Sonic Boom: Fire & Ice on Nintendo 3DS
Sonic has had a pretty rough time over the past decade or so. Once hailed as the lovable Sega mascot who could give even Mario a run for his money, the Blue Blur has been relegated to cameo appearances in his former adversary’s games, odd spin-offs, and eternal life through a genius Twitter account. In an effort to reinvent this hero of a generation we’ve all long since moved on from, Sonic Boom was created. The first entry wasn’t exactly well received, but that didn’t stop Sega from trying again, this time with a new puzzle mechanic that would hopefully add some much-needed life into the action. Unfortunately, what should have made things more challenging and exciting instead adds an entirely new way to be bored, and that’s putting it nicely.
The entire premise behind Sonic Boom: Fire & Ice is that powerful, elemental rifts have opened up around the world and they are drastically affecting the weather. Harsh blizzards, odd tropical storms, and more threaten the stability of the world, and it’s all because Dr. Eggman wants to create robots who run faster than Sonic, just so people will pretty much laugh at the blue hero and never take him seriously again. While investigating, Sonic and Amy develop these powers that allow them to harness, you guessed it, fire and ice, to navigate obstacles and close each of the rifts. Through the power of “science,” as Tails so eloquently puts it, the entire cast of heroes -which includes Sonic, Tails, Amy, Knuckles, and Sticks- are able to harness the exact same powers through their communicators.
It becomes clear that the story never takes itself too seriously, even with its initial references to the very real issue of global warming. Anything that doesn’t make sense is passed off as a joke, and characters are self-aware to the point that it sometimes feels like the developers used them as a sort of excuse and didn’t even really try, instead opting to make the action the central focus. Unfortunately, the action in Sonic Boom: Fire & Ice is not something worth your attention.
At its core, you have a classic Sonic game. You side-scroll while running really fast, collecting rings, and bopping baddies on the head. To mix things up, there are ice and water blocks scattered throughout the world that you have to either melt or freeze respectively. These add a bit of a puzzle element to the entire affair but are never used in a way that really makes gameplay much different. For a Sonic game, everything moves pretty slowly. The only time you may find yourself moving quickly is if you’re trying to beat the time goal to unlock some Ragnium, the game’s currency which is used for a few unlocks. But, thanks to the slow nature of each level, the fire and ice mechanics never amount to much more than an extra button press.
Sonic Boom: Fire and Ice also gives players the ability to switch between any of their heroes on the fly.
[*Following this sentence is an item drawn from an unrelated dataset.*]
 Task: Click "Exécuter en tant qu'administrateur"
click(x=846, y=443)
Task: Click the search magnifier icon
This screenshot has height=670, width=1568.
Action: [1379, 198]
This is used to destroy specific blocks, reach certain platforms, and deal with any number of other challenges, all in the name of finding all collectibles. I must admit that I was initially excited for this portion. Games like Trine, which allows you to control multiple protagonists, tend to have a larger focus on puzzles that encourages creative thinking by giving you a bunch of tools and allowing you to figure out how best to use them. Of course, that never actually happens in Sonic Boom: Fire & Ice. Instead, things are clearly marked letting you know exactly who you have to use, and it slows down the gameplay even more as you switch to use a skill, only to inevitably go back to Sonic who is by far the best character to play as.
In a way, Sonic Boom: Fire & Ice feels very dumbed down. This might have been a result of many of the complaints about the first two games (Rise of Lyric and Shattered Crystal) being overly complicated. While the games were geared more towards children and the newer generation of gamers, some felt that it was a bit too open, leading players to not know where they should go. I appreciate an over-complicated game being toned down, but there should always be a balance. Something that offers accessibility to those who just want a bit of fun, while also providing a healthy challenge to veterans of the series. A perfect example would be Sonic Adventure 2, very easy to get through if you just follow the linear paths (not counting Knuckles and Rouge’s levels), but housing plenty of secrets for everyone else who wants to see everything the game has to offer. But what we have here is a game that removes all challenge, essentially watering down what could have potentially been great ideas into an extraordinarily basic platformer that lacks any real heart.
Sonic Boom: Fire and Ice already had a lot stacked against it, which is an unfortunate position to be in. However, it isn’t the first game that had something to prove, and many others have come and surmounted all obstacles put before them. This latest entry into Sonic’s legacy simply failed to do so. While the game works well (I experienced no bugs whatsoever), it’s just not very fun to play. The story lacks substance, the action is slow and very by-the-numbers, and there is no real challenge at any point. The Sonic franchise has been in a rapid decline and it needs a game that will reinvigorate the series and restore faith from fans. Unfortunately, Fire and Ice is not now, nor will it ever be, that game.